Pull out each line from the items below that contains the string "link", matching case exactly.

====================

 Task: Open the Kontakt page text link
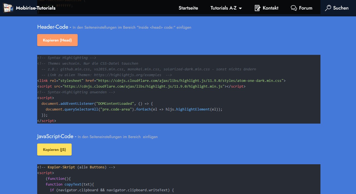[x=270, y=8]
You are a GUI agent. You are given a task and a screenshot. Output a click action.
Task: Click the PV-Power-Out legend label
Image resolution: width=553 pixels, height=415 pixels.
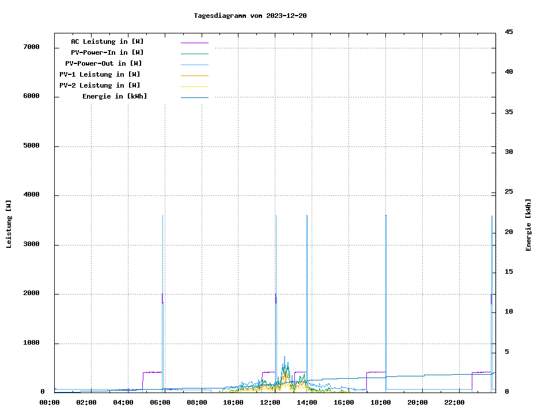click(x=104, y=63)
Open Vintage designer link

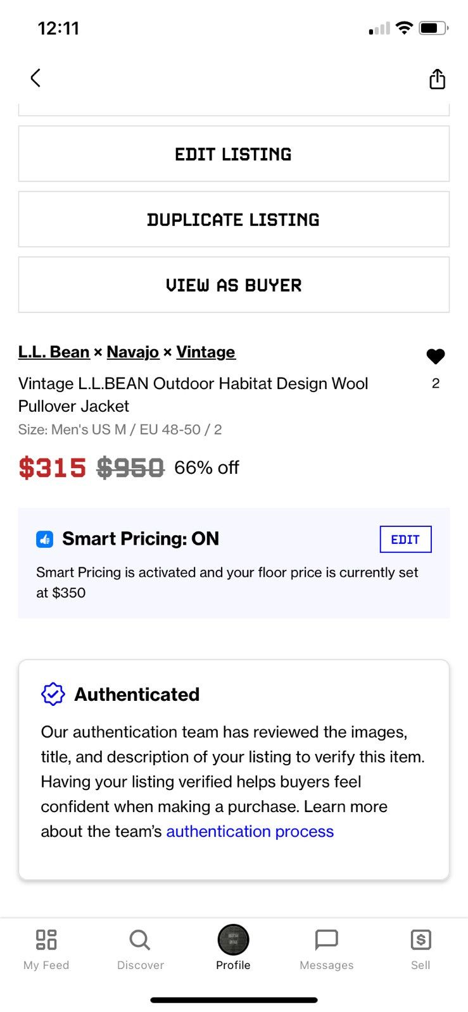tap(206, 352)
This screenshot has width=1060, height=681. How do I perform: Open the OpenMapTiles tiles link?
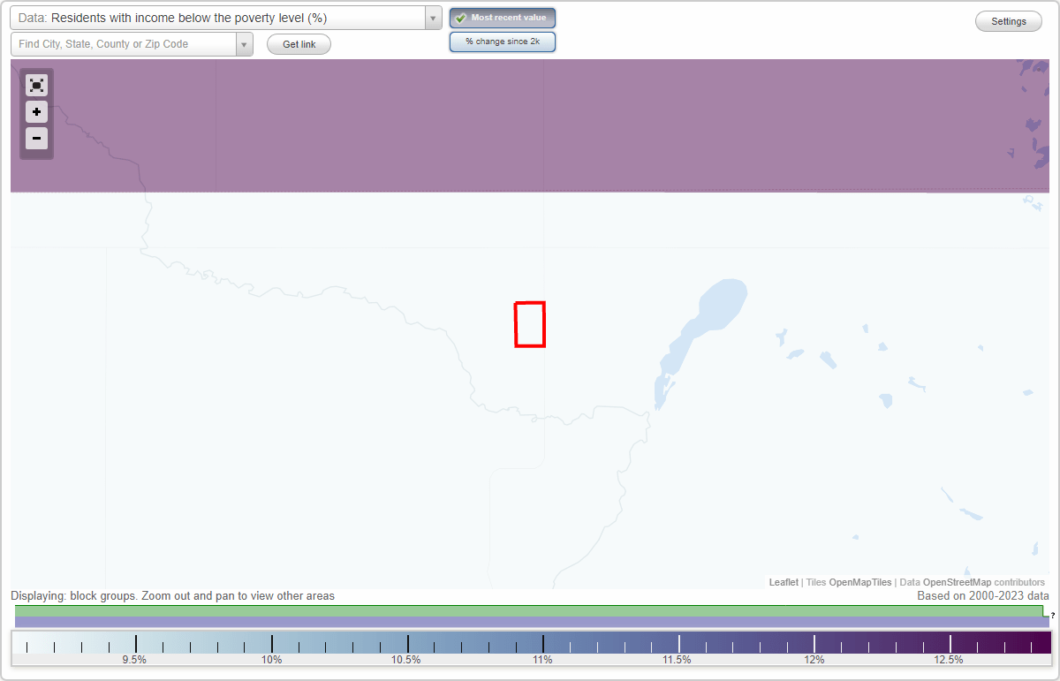click(859, 582)
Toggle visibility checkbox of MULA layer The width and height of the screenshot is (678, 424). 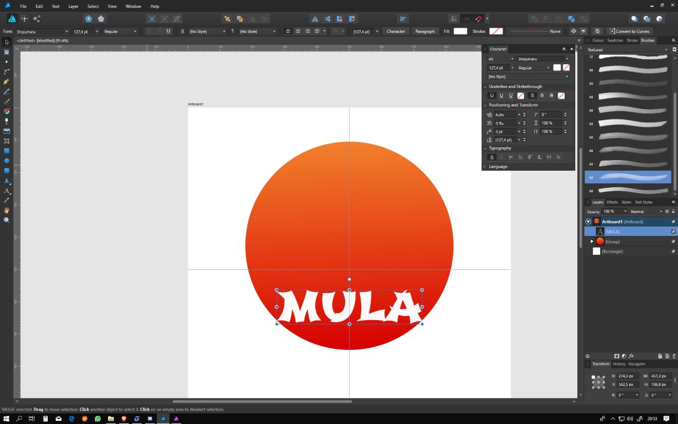point(673,232)
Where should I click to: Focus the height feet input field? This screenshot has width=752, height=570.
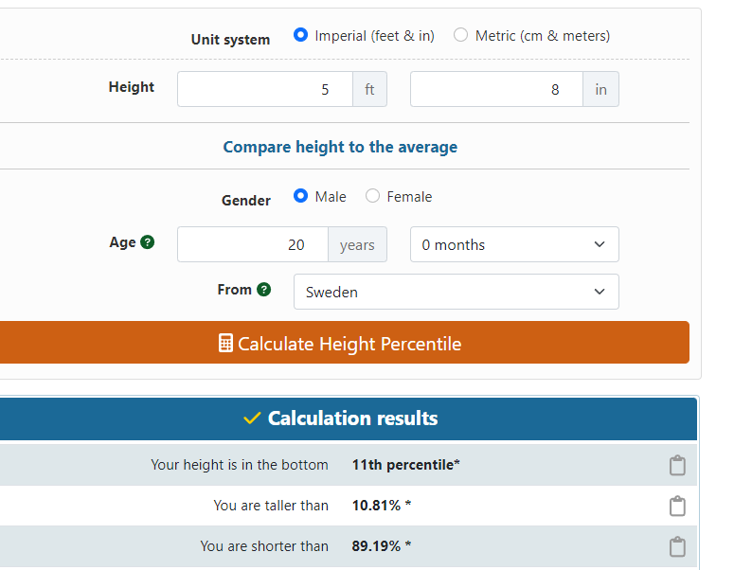[x=265, y=89]
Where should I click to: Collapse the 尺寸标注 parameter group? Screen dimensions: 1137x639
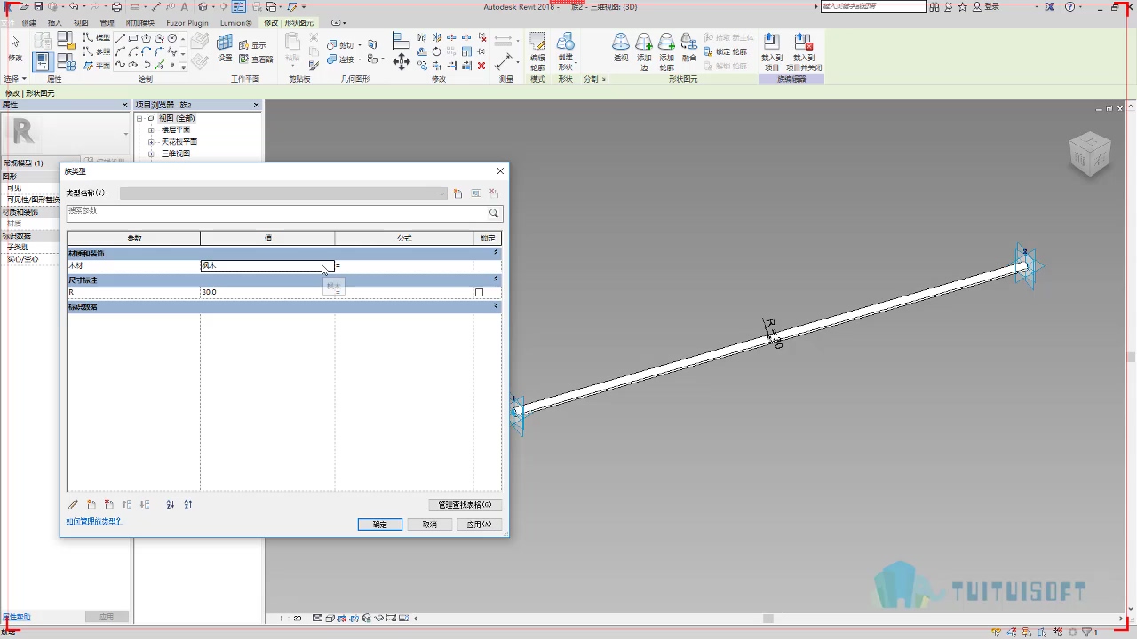(x=496, y=280)
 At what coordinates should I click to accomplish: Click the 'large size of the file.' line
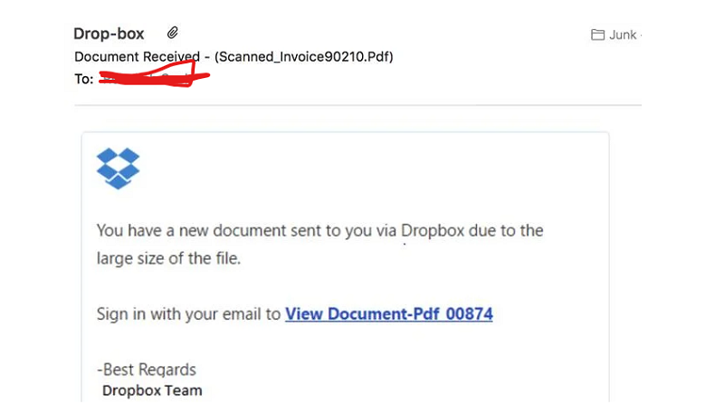pos(168,258)
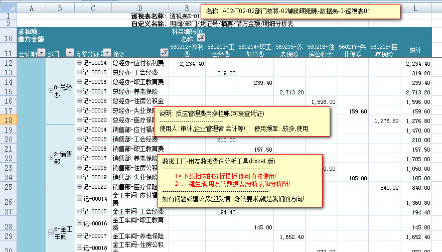
Task: Click the select-all corner of the sheet
Action: pos(9,8)
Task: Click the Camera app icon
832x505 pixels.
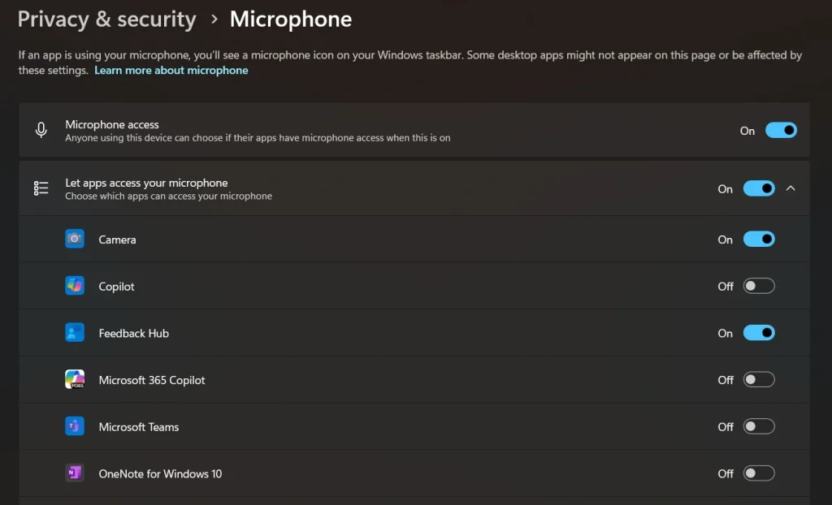Action: coord(75,240)

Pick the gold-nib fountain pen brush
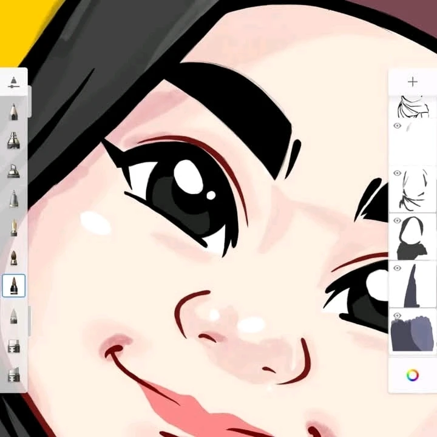(13, 228)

====================

_Task answer_
 Task: Open the Kontakt page text link
Open Vintage designer link
This screenshot has width=1060, height=681. How do I perform: Open the OpenMapTiles tiles link?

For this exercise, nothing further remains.